Supplied passage:
- Opening Delimiter -

Although several schools and universities, such as Massachusetts Institute of Technology, offer free online access to lecture notes, homework assignments, and lab reports, it's an academic social-networking website called Course Hero that's got some professors crying "copyright infringement."
Launched in January 2008, Course Hero offers students access to study materials such as PowerPoint slides from lectures, course syllabi, and old exams from about 3,500 colleges and universities. Students can see the site's more than 6 million documents for a fee—$39.95 for a single month's membership or $6.95 per month for an annual membership. Or they can pay their way with uploads: 40 uploaded documents will get you a free month on Course Hero; 400 uploads will take care of a student's membership for a year.
According to Andrew T. Grauer, the site's founder and chief executive officer, Course Hero works like the online video site YouTube. All of the materials on Course Hero have been contributed by the site's 450,000 student members. And therein lies the problem. Although the site states that users should upload documents only with the permission of the copyright holders, many of the professors who created those files are unaware that their material is being sold on the site.

- Closing Delimiter -

Activity: Summarize the passage about Course Hero in two sentences.

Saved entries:
- Opening Delimiter -

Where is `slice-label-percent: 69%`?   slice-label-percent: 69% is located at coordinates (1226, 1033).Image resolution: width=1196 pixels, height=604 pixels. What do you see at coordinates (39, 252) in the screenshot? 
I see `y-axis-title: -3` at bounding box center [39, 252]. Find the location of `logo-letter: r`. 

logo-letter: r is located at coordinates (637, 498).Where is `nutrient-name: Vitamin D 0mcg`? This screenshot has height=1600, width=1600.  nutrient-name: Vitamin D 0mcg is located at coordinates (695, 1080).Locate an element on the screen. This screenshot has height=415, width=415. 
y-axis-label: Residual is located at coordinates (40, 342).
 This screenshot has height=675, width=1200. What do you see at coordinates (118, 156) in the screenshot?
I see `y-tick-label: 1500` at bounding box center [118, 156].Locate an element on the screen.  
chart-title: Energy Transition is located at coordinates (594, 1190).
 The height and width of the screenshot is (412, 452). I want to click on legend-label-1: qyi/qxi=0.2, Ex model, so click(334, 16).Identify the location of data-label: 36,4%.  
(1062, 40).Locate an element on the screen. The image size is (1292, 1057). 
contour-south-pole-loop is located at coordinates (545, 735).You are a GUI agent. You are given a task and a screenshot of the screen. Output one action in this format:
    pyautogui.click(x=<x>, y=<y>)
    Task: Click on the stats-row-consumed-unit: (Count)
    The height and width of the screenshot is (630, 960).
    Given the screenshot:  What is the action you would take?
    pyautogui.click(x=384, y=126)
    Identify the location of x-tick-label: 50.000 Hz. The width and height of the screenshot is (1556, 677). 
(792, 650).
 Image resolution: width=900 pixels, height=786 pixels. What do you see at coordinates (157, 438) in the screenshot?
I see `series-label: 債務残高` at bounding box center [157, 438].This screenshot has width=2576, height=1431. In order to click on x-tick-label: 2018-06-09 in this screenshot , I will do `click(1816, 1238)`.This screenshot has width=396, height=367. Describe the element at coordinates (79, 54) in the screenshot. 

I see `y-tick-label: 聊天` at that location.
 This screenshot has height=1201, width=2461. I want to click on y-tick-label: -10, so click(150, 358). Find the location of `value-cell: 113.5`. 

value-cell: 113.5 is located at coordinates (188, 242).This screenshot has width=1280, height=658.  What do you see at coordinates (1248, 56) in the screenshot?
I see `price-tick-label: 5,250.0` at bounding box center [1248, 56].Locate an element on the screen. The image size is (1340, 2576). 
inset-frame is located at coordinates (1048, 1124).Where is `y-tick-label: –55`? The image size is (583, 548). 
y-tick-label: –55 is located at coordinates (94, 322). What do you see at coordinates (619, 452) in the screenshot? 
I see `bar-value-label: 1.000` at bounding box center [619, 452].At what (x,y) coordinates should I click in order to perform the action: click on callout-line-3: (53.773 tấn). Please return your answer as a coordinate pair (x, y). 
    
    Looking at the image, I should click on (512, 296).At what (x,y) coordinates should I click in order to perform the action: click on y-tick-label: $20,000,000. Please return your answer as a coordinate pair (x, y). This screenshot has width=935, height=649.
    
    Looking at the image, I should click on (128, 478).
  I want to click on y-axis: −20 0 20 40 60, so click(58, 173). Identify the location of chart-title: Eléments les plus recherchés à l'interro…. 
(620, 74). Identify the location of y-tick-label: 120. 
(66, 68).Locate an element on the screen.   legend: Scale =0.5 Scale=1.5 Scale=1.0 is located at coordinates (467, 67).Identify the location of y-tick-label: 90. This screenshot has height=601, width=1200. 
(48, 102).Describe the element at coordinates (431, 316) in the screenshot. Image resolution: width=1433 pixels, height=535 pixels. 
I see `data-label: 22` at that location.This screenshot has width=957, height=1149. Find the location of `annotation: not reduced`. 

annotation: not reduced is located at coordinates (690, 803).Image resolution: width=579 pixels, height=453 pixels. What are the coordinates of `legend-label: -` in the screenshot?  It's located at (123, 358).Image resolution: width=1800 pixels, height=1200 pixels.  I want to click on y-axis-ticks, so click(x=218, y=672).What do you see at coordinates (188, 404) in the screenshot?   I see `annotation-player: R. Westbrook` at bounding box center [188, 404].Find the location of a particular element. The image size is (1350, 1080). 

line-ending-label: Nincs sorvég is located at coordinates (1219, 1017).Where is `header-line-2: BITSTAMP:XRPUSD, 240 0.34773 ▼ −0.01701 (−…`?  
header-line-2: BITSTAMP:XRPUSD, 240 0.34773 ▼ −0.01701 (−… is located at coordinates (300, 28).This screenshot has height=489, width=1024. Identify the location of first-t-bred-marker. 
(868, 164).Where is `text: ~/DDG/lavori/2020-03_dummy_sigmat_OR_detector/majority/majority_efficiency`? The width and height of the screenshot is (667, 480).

- Closing Delimiter -

Reply: Course Hero, an academic social-networking website launched in January 2008, offers students study materials such as lecture slides, syllabi, and old exams from about 3,500 colleges and universities, either for a fee or in exchange for uploaded documents. Because all of these materials are contributed by its 450,000 student members, many professors who created the files don't know their work is being sold there, and some are crying "copyright infringement."